======== SOURCE DOCUMENT
Already have an Xbox? Microsoft is separately trying to encourage signups for the Xbox Game Pass and Xbox Live Gold through the end of August by offering one month for $2 with a second month free. It's yet another way the company is trying to lure players into its network and hoping they'll stay for a while. Perhaps longer than it takes to play a single exclusive.
Switch Gets Crowded with "Nindies"
Nintendo Switch is already an indie game paradise with over 1,300 games available in its digital storefront. The summer Nindies Showcase, a special video that aired on Tuesday, further cemented this reputation by announcing a veritable greatest hits collection of the indie game world.
First and foremost among this latest crop are Bastion and Transistor, Supergiant Games' beloved isometric adventures known for their bright art, Darren Korb soundtracks, and beguiling stories told through delicate environmental art and hyper-detailed narration. Joining that duo are Heart Machine's brutal action RPG Hyper Light Drifter, Matt Thorson's addictive multiplayer combat game TowerFall, and Superbrothers: Sword & Sorcery EP, one of the very first indies to gain viral popularity on iOS at the beginning of the decade.
================
======== STUDY MATERIAL
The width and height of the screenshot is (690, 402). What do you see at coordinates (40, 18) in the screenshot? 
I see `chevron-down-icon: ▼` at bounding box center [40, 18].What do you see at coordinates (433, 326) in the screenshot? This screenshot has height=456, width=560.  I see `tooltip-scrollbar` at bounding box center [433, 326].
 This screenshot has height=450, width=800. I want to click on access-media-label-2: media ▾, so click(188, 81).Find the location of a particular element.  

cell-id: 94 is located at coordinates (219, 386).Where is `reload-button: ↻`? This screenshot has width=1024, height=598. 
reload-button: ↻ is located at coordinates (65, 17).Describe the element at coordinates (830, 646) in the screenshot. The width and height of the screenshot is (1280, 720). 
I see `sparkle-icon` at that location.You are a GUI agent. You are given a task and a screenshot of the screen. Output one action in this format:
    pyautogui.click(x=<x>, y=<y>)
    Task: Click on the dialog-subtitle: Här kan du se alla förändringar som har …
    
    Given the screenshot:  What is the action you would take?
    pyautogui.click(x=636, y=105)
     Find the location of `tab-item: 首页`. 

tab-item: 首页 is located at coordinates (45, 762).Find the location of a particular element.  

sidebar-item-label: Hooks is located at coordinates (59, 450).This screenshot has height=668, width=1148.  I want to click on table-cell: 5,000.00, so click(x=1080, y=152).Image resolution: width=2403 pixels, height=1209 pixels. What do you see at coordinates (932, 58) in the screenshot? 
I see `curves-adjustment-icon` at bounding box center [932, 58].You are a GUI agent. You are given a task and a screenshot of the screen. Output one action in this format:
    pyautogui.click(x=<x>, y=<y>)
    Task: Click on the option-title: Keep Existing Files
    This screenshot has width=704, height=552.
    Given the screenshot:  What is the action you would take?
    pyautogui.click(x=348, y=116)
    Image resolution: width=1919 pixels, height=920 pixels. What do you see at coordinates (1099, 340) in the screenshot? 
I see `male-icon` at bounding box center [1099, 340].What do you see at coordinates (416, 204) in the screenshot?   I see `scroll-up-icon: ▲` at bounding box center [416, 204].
================
[WHAT THIS EXERCISE ASKS]
1. Copy the gaming news text starting at "Already have an" and ending at "a single exclusive.", swapping "players" for "gamers".
2. According to the gaming news text, how many games are available in the Nintendo Switch digital storefront?

[ANSWERS]
1.
Already have an Xbox? Microsoft is separately trying to encourage signups for the Xbox Game Pass and Xbox Live Gold through the end of August by offering one month for $2 with a second month free. It's yet another way the company is trying to lure gamers into its network and hoping they'll stay for a while. Perhaps longer than it takes to play a single exclusive.

2. Over 1,300 games.